“No Surrender” Mentality: “And if he should fall, he will fight on his knees”
Et si fellitur de genu pugnat : this motto of the Roman legionary can be seen in the lives of so many heroic priests through the centuries.
Throughout history, generals, realizing the importance to their motherland of the outcome of a battle, gave the order: “There will be no retreat. We fight to the end.” Such is the spirit of the saints in spiritual warfare; such for instance was young Saint Dominic Savio: “Death rather than mortal sin!” or Cardinal Newman: “To commit to love God with all your heart means to be willing to die before committing any mortal sin.”
This implies constant war-readiness whereby the priest the day of his ordination determines that he will battle the Master of Lies until his life’s end. As in ancient Rome, where the doors of the Temple of Janus in the Roman Forum were rarely closed because the Senate had decreed that they would be shut only in time of peace. If in the “U.S. Soldier’s Creed”, the soldier states “I always maintain my arms, my equipment and myself” should not the priest maintain his arms: prayer, self-conquest, steadfast regular reception of confession?

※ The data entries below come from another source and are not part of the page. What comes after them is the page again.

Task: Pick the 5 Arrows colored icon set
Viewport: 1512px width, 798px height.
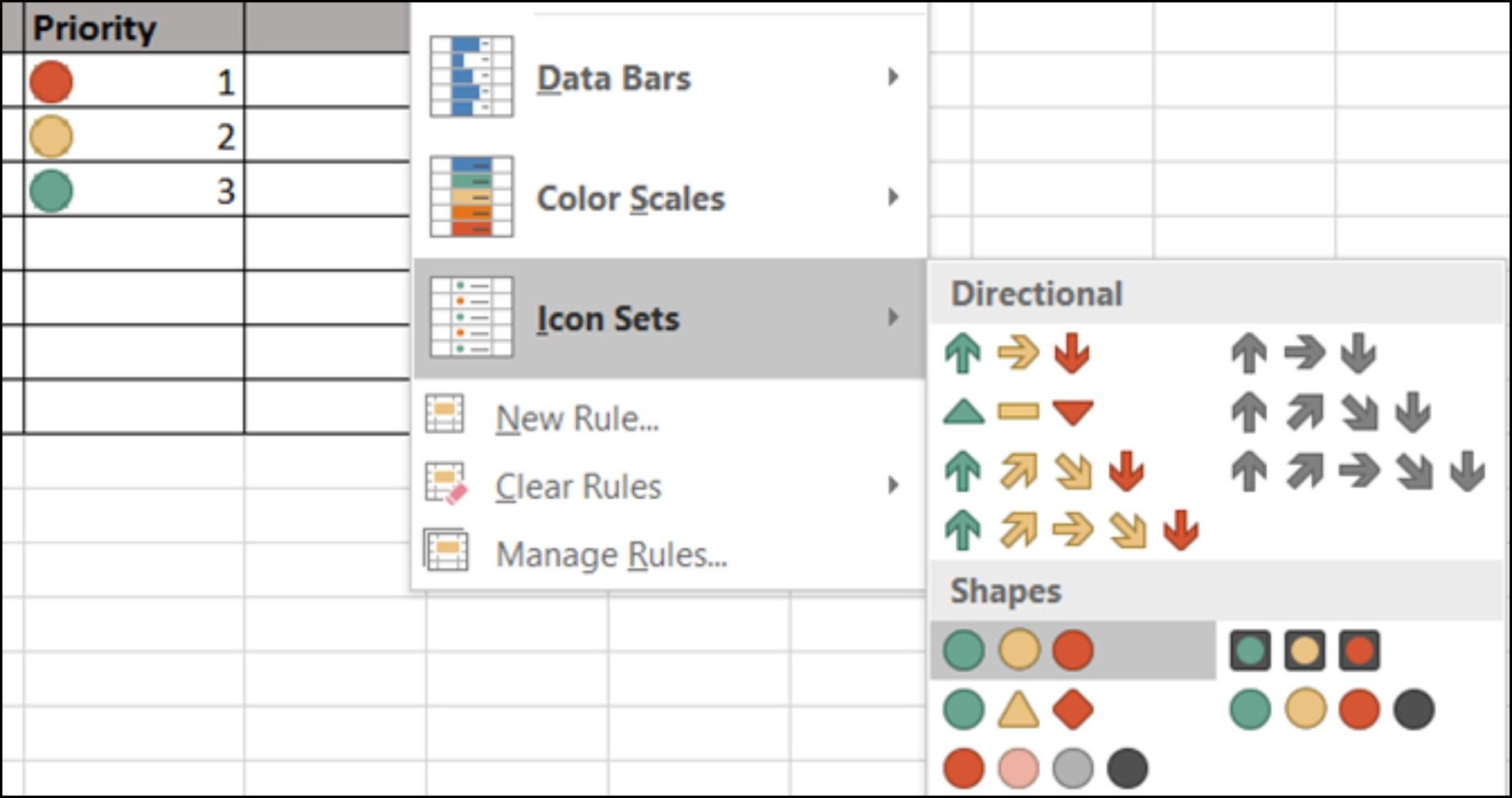Action: click(x=1071, y=530)
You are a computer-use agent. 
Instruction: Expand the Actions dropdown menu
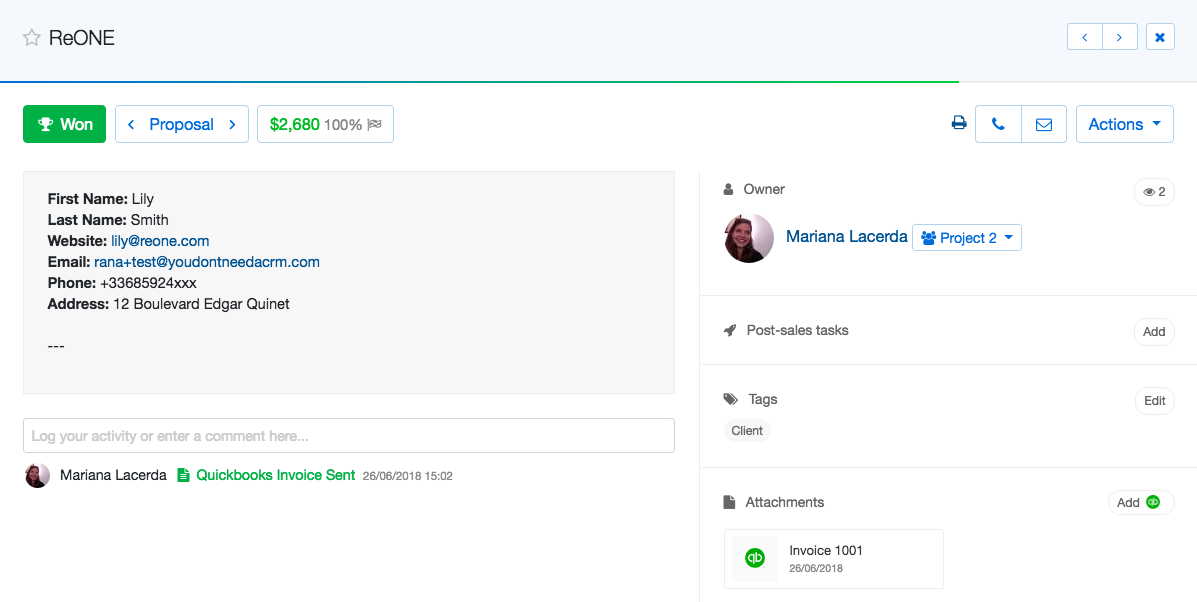click(1124, 124)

By engaging in self-conquest with constancy and method through daily mental prayer, you may falter, but you are unlikely to fall. The priest who continues to fuel your initial enthusiasm by the formation of habits of enduring courage (fortitude), wise-decision making (prudence), self-control (temperance) and justice you will retain the enthusiasm of youth (matured of course like fine wine) within the hardiness of the mature priest. Even when he’s bone-tired, exhausted after countless confessions, spiritual directions, sermons, lectures, directing youth, will still rise to his duty. You will have that type of spirit that has characterized countless great priests through the ages and that amazed armies during the World Wars of the last century. And like the legendary Father Brown in the G.K.Chesterton mystery stories, you will be a priest who “goes stumping with his stout umbrella through life, liking most of the people in it; accepting the world as his companion but never as his judge.”

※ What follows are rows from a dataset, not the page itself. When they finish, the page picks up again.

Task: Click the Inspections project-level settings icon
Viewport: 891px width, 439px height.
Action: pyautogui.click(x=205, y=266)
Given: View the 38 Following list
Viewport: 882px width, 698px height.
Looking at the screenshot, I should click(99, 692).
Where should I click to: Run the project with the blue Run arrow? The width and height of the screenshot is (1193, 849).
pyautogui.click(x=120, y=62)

In the walls of St. Peter’s Basilica there are huge niches for statues of saints- but some of them are empty and I have sometimes wondered about those “saints-who-never-were”: the priest who had as many talents as Francis Xavier and thought about going to Asia …but never did; the hundred other pastors who could have been other John Vianneys…but never were; the priest who thought about starting what Father Michael McGivney did ( the foundation the Knights of Columbus)…but gave up. Perhaps Purgatory for some of us will consist in soul-searing regret when we are allowed to see what we could have been and done while on earth…but never were and never did. All because enduring courage was absent.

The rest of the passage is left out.